You’ve got questions, we’ve got answers. We work with the Summit Racing tech department to help you tackle your auto-related conundrums. In this week’s Mailbag, we’re troubleshooting an engine that’s running too hot.


Q: I have a 1955 Chevy two-door sedan. I have switched engines in the car a number of times, and it currently has a 327 cubic-inch, 300-horsepower small block that was last in the car about four years ago. The engine ran fine before I took it out, but after I put it back in, it began to run hot—up to 260 degree after about 20 miles of highway driving. I had the radiator cleaned and rodded, then installed a new water pump and thermostat, but it didn’t help.

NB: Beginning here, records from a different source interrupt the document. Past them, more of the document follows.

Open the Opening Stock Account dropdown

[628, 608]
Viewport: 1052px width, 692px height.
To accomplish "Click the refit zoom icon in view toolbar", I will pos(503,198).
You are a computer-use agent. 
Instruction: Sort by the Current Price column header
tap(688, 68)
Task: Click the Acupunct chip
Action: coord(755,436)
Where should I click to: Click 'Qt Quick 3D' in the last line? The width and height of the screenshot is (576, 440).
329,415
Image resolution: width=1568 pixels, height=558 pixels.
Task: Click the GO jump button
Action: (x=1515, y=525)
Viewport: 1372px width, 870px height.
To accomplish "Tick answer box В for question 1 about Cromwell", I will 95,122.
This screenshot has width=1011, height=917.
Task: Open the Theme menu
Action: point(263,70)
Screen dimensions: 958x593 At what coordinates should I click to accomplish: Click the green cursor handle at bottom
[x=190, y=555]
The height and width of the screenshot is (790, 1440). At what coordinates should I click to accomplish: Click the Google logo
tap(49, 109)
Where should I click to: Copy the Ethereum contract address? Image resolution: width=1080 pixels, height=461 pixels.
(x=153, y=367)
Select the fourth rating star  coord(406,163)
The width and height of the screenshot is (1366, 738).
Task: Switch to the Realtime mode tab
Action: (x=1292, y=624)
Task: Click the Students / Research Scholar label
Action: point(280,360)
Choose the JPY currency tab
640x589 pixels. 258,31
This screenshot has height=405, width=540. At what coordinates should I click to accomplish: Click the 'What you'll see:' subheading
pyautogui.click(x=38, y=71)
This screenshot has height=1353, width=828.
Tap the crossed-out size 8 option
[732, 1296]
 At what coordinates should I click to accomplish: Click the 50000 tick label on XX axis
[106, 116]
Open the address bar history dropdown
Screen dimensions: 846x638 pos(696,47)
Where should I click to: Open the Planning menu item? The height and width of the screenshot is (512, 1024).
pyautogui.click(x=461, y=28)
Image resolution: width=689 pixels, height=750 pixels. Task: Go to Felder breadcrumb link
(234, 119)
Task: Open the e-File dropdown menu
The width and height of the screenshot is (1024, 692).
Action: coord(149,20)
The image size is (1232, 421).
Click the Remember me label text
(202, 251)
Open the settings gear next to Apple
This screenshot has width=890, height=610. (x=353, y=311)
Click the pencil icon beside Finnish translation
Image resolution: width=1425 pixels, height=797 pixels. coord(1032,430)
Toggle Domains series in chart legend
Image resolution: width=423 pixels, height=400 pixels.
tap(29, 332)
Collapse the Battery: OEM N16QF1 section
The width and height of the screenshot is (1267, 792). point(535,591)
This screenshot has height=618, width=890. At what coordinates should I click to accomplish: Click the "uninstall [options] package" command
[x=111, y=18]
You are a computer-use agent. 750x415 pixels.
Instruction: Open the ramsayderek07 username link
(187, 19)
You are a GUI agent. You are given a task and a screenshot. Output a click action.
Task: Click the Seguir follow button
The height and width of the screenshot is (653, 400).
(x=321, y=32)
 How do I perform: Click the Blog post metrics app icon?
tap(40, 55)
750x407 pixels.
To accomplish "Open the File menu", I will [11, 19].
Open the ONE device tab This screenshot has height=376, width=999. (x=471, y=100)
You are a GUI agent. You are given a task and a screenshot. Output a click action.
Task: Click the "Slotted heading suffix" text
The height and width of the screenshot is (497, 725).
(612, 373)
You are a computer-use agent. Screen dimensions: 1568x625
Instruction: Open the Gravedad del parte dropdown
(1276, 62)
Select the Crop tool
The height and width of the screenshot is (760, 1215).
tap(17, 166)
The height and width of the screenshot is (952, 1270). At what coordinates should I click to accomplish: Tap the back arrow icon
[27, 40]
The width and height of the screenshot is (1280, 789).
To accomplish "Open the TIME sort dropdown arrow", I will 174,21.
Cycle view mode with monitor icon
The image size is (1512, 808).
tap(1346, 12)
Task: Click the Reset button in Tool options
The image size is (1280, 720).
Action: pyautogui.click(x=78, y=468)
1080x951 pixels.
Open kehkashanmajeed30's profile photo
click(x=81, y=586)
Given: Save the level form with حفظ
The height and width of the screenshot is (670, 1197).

I swapped the 327 for a built 350 (.030 overbore, 4-bolt mains, double hump heads, Lunati cam, Edelbrock Performer intake, Quadrajet carburetor), and replaced the original 4-speed transmission with a TH-350 automatic. I replaced the radiator with a 5-core radiator, and used a FlowKooler water pump and a 160-degree thermostat. I have a 14-inch electric fan and air conditioning.

Even with those changes, the car still runs hot—up to 220 degrees depending on the outside temperature. I have the timing set at 38 degrees at 3,000 rpm. I’ve tried timing from 0 to 12 degrees at idle with no change, and tried running with the vacuum advance disconnected. Nothing seems to help.

I try to drive the car to shows, but that is hard to do with the engine running so hot. Any ideas?

1955 Chevy Bel Air Front Low

A: We have a couple of things for you to look at. First, did you add a transmission cooler when you installed the TH-350? If you didn’t, we would add one. It will help take some of the heat out.

Second, you didn’t say what compression ratio the engine has. Higher-compression engines tend to run hotter. Even with premium fuel, a high-compression engine won’t run right without octane boost. Air conditioning will also raise engine temperature slightly.

Another thing to look at is fuel mixture. Your carburetor might be rich on idle circuit, but very lean on the top end where you seem to be having the cooling problem. You can check this by running the car at a steady 3,500 to 4,500 rpm, then pull over to check the spark plugs. If the plugs are white, the engine is running too lean. Don’t do a plug check after around-town driving, as you’ll get a reading on the carburetor’s idle circuit—not the top end.